Monday, January 19, 2015

Prehistoric Airplanes and Other Indian Flights of Fancy

In a famous 1966 talk, theoretical physicist Richard Feynman observed, “Science alone of all the subjects contains within itself the lesson of the danger of belief in the infallibility of the greatest teachers in the preceding generation.”
Hundreds of scientists -- many of them based at American universities, many others attracted to science by reading Feynman in their teens -- might have suddenly recalled this line at the Indian Science Congress earlier this month. At this grand event, now in its 102nd year, they found themselves suddenly treated, amid sessions on quantum physics, space science, climate change and genetic engineering, to a lecture on “ancient Indian aviation technology” that insisted that airplanes existed in India 7,000 years ago. Feynman’s dictum embodies the spirit of scientific inquiry. Here, however, within the very citadel of Indian science, was a brazen attempt to assert that all scientific truths of the present day had been fully worked out long ago by the ancient sages of India.
Captain Anand Bodas, a retired pilot invited to speak at the event as part of a panel on “Ancient Sciences through Sanskrit,” was certain that jumbo airplanes much larger than those of the present day had once trawled the skies.

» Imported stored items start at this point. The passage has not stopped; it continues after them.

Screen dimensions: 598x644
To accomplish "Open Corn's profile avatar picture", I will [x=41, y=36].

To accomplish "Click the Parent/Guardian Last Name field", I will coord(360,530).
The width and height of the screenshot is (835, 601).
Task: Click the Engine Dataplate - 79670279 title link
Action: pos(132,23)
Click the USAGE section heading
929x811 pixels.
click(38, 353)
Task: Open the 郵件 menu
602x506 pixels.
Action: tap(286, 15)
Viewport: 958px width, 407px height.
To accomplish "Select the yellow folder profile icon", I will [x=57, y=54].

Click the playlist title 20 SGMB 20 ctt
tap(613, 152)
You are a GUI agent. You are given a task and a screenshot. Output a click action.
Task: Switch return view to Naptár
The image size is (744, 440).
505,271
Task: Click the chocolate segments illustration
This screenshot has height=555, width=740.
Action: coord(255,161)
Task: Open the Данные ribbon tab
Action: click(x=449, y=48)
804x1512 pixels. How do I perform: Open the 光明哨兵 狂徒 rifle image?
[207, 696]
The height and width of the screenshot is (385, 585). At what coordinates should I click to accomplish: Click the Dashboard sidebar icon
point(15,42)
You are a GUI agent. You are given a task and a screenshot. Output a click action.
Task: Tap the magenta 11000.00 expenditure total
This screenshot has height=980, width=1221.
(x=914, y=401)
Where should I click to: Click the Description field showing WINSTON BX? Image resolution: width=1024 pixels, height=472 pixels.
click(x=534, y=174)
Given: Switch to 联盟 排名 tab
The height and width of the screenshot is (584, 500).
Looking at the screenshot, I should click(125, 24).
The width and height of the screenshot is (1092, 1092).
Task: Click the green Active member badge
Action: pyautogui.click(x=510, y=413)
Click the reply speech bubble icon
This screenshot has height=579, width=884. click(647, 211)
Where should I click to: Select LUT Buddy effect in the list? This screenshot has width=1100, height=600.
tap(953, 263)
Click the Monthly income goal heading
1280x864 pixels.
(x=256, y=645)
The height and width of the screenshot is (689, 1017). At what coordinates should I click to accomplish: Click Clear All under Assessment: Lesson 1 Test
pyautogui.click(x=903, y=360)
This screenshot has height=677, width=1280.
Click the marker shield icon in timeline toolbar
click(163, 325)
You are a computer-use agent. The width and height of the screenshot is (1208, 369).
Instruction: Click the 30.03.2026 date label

But not only was the obscure and cryptic Sanskrit text, “The Science of Aeronautics,” he cited shown in a 1974 research paper to likely be of fairly recent origin, but also its technological prescriptions are themselves preposterous -- as any student today could tell you well before you get to the bit requiring “16 measures of asses’ urine” and 22 of hare-dung.
After the history wars of recent times, here, it seemed, was the beginning of the science wars: yet another instance of the dispiriting tendency in modern India to see human history as a competition to be claimed by the motherland, thereby returning a society destabilized by colonialism and foreign invasions to “proud Indians” who sing the glories of the real engine of Indian history, Hinduism, and the major language of Indian antiquity, Sanskrit.

And yet Bodas’s presentation managed to get the thumbs-up from the screening committee and get onto an itinerary showcasing the best of Indian science and featuring speakers such as Manjul Bhargava, winner of the 2014 Fields Medal for mathematics, and Randy Schekman, the 2013 Nobel laureate for medicine. Perhaps the more relevant detail was that this year's event was opened by Prime Minister Narendra Modi, who created a stir -- even among his supporters -- last October when he declared that the elephant-headed Hindu deity Ganesha was a sign that plastic surgery originated in ancient India.